ABOUT THIS TASK » Locate the line that contains "Task: Click the Ledger Summary tab header". Retype it and every line after it to the end of the records, exactly, but not the pictures.

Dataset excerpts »
· · · · · · ·

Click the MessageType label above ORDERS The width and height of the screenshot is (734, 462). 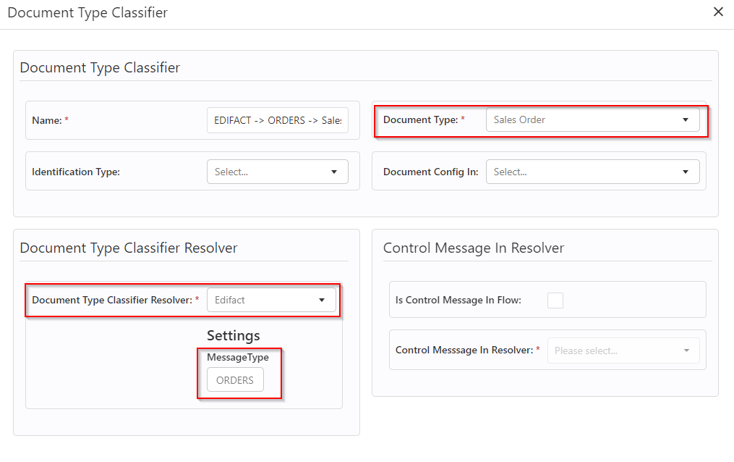point(237,357)
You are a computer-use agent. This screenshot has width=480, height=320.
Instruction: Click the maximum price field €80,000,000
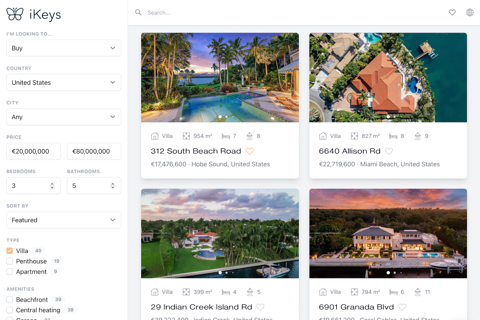[x=94, y=151]
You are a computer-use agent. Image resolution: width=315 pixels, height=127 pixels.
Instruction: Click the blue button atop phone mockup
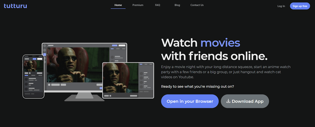point(34,59)
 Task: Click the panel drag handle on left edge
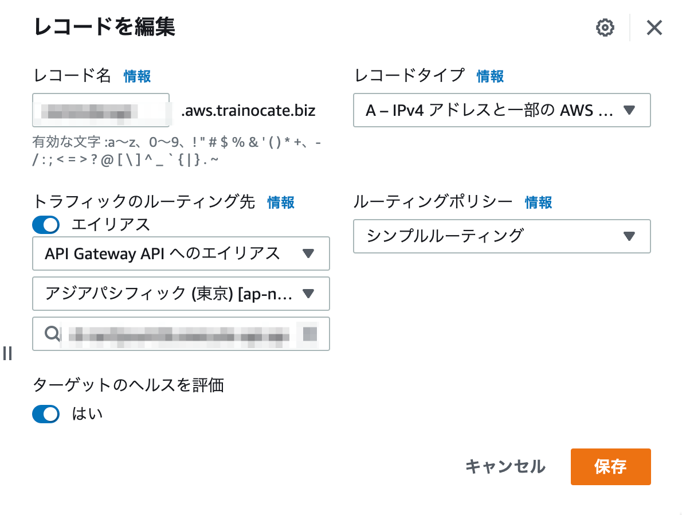[7, 353]
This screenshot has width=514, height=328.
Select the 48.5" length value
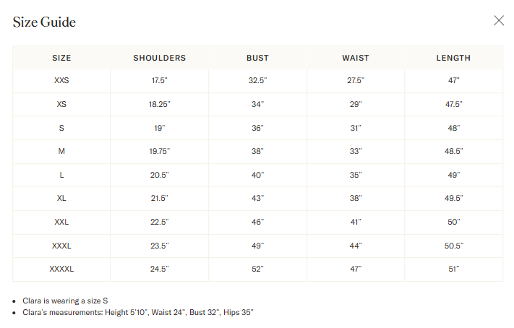(453, 152)
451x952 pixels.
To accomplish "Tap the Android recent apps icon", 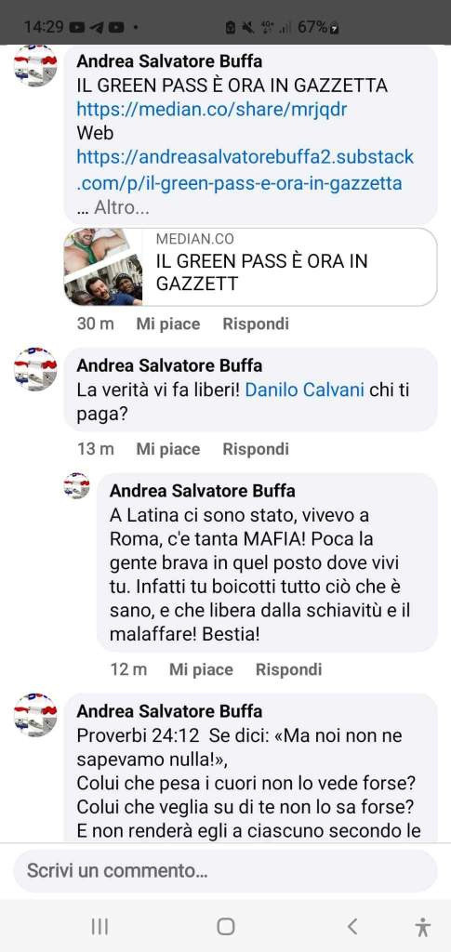I will click(x=99, y=927).
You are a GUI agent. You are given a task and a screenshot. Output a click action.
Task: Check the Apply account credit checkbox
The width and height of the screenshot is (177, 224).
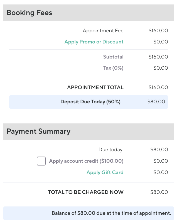pyautogui.click(x=41, y=161)
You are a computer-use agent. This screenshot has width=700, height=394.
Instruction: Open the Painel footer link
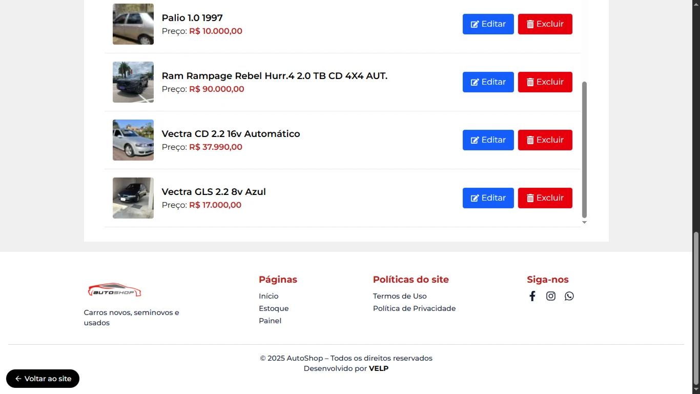click(x=270, y=321)
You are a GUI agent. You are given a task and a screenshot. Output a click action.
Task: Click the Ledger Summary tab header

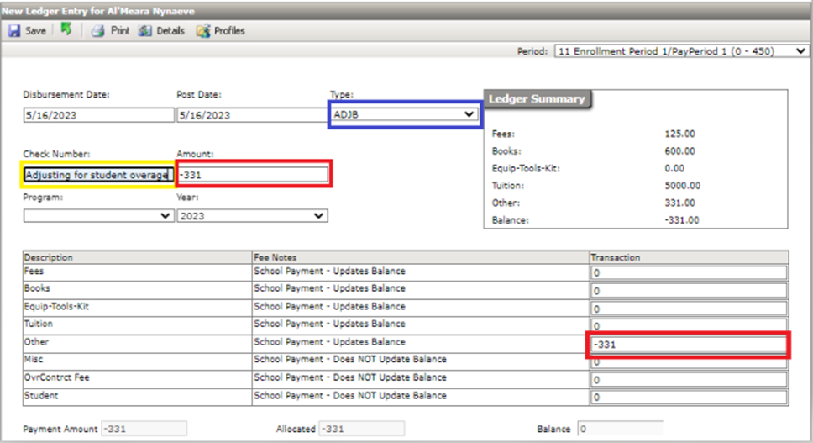[x=537, y=99]
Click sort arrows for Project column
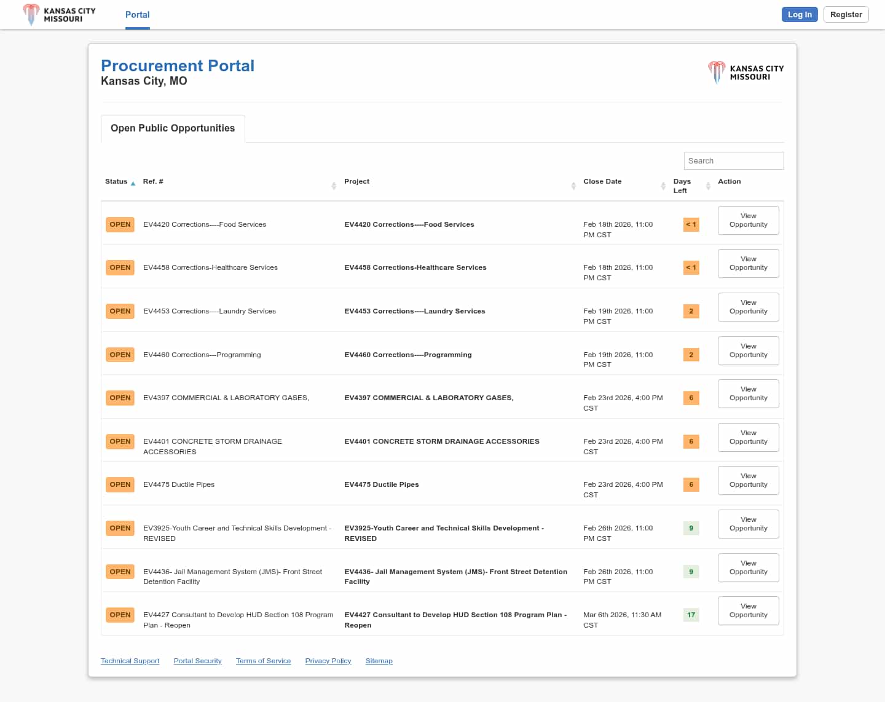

· · · · · · ·

RESPONSE FOR THIS EXERCISE »
Task: Click the Ledger Summary tab header

[x=537, y=99]
Click sort arrows for Project column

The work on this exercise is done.